A Itália vive uma crise econômica e apresenta uma profunda dívida pública. Para conter a situação, o ministro da economia italiano, o ultradireitista Giancarlo Giorgetti, busca cortar gastos e repatriar fundos. Como consequência, encontramos o sucateamento do serviço no Brasil.
Segundo o Relatório de Administração da Enel Brasil, divulgado todos os anos pela empresa, enquanto o quadro de funcionários foi reduzido em 36% desde 2019, a receita da filial de São Paulo apresentou um crescimento exponencial, gerando mais lucro para os cofres italianos.

Enel paga dividendos maiores aos acionistas [Fonte: Enel SP]
Privatização da Sabesp: o que nos espera
A situação atual de privatização e sucateamento de serviços públicos essenciais à vida – como o caso da Enel – gera preocupações com a iminente concessão da Sabesp, estatal responsável pelo fornecimento de água, coleta e tratamento de esgotos de 375 municípios do Estado de São Paulo. Em contato com o Central Periférica, o Deputado Estadual Guilherme Cortez (PSOL), reforçou como a prioridade de empresas privadas é a obtenção de lucro, e não o interesse público, e que áreas periféricas ou de baixa renda tendem a ser os mais negligenciados. “Dentre as 375 cidades atendidas pela Sabesp, apenas cerca de 20 são lucrativas, enquanto a maioria depende do financiamento da empresa”.

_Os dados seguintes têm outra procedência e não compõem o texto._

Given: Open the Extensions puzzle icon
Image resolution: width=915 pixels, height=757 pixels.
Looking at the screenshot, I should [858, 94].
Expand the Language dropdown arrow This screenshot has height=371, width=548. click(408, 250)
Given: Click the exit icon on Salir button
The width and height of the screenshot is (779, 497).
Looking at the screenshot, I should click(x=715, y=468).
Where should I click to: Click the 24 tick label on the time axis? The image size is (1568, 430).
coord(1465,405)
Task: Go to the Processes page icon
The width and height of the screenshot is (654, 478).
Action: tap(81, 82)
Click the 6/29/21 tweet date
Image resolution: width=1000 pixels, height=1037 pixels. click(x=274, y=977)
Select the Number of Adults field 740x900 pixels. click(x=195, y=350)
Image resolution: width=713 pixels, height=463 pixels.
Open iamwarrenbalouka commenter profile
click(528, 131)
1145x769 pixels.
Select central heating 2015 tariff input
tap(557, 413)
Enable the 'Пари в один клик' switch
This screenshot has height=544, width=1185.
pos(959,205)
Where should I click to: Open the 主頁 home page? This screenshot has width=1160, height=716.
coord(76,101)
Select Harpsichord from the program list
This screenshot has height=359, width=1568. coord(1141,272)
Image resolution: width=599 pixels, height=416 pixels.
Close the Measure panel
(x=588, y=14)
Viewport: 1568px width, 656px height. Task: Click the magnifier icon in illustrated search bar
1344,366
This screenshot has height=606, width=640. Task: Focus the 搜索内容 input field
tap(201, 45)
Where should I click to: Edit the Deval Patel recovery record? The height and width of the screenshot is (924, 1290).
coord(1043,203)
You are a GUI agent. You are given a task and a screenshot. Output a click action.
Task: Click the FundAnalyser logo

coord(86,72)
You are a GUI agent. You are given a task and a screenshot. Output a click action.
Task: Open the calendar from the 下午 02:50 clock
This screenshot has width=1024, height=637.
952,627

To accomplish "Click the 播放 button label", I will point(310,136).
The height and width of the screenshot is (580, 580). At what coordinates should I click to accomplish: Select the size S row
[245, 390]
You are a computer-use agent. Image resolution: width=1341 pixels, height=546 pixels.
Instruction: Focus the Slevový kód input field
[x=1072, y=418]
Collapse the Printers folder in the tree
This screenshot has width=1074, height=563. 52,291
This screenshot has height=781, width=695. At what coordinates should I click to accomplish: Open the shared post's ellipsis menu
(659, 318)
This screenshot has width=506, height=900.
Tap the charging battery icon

Além disso, o deputado defende que a privatização vai contra o 2º parágrafo do Art. 216 da Constituição Estadual, que estabelece que o saneamento básico deve ser gerido por concessionária sob controle acionário do Estado. Segundo Guilherme, “em um contexto global de enfrentamento às mudanças climáticas, deveríamos fortalecer o controle público sobre recursos naturais, não enfraquecê-lo.”